Her yıl 18,000’den çok dur-kalk
Castrol’ün yaptığı araştırmalar ise şimdiden gösteriyor ki sürücüler her yıl 18,000’den çok dur-kalk deneyimi yaşıyor. Trafik yoğunluğunun fazla olmasından dolayı İstanbul’daki sürücüler, bu rakamdan çok daha fazla dur-kalk deneyimi yaşıyor.
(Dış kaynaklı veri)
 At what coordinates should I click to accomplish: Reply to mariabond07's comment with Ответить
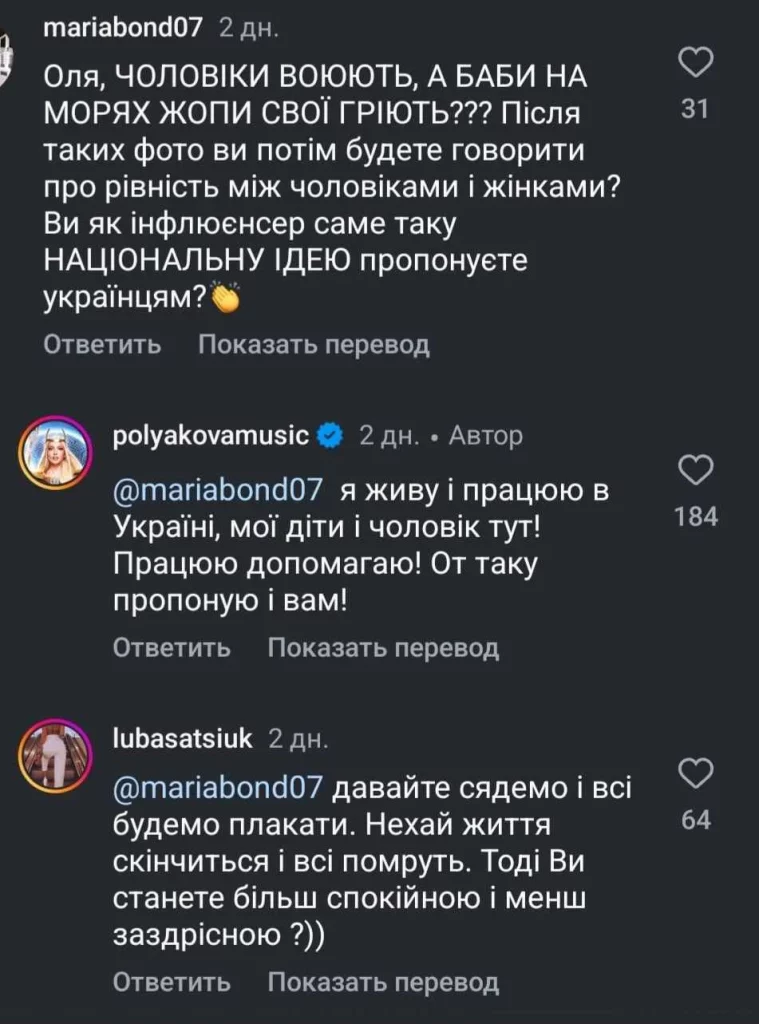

Bu öncü çalışmada Castrol, TomTom ile dünya çapında farklı şehirlerde dur-kalk sayısını keşfetmeyi taahhüt ediyor ve TomTom dünyadaki tüm yol ağları üzerindeki sürüş davranışlarını analiz edecek kesin trafik ve seyahat bilgilerini kullanıyor.
Bracchi: Dur-kalk motorlarda mikroskopik aşınma yaratıyor
Kıdemli Teknoloji Geliştirme Uzmanı Gareth Bracchi: “Dur-kalk trafiği yalnızca yolculuk sürelerini etkileyen değil aynı zamanda motorlarda mikroskopik aşınma yaratan trafikte rölanti ve kavşaklarda bekleme gibi problemlere neden olan global bir sorundur. TomTom Navigasyon’la gerçekleştirdiğimiz işbirliği ile şehir sınırları içinde kilometre başına ortalama dur-kalk sayısını ölçmek; hangi şehirlerin daha yoğun trafiğe sahip olduğunu keşfetmek ve hangi şehrin sürücülerinin dur-kalk aşınma riskine daha çok sahip olduğunu göstermek mümkün olacak.”
Yücesan: Sonuçlar için sabırsızlanıyoruz
TomTom Türkiye Ülke Müdürü Enis Yücesan: “TomTom’un da Castrol’ün de okula gidiş ya da bir hafta sonu yolcuğu olsun, müşterilerimizin düzenli bir şekilde yolculuk etmelerini amaçlamaları, bu işbirliğini mantıklı kılıyor. Castrol ile gerçekleştirdiğimiz ortaklıktan son derece mutluyuz ve bu çalışmadan elde edilecek sonuçları paylaşmak için sabırsızlanıyoruz.”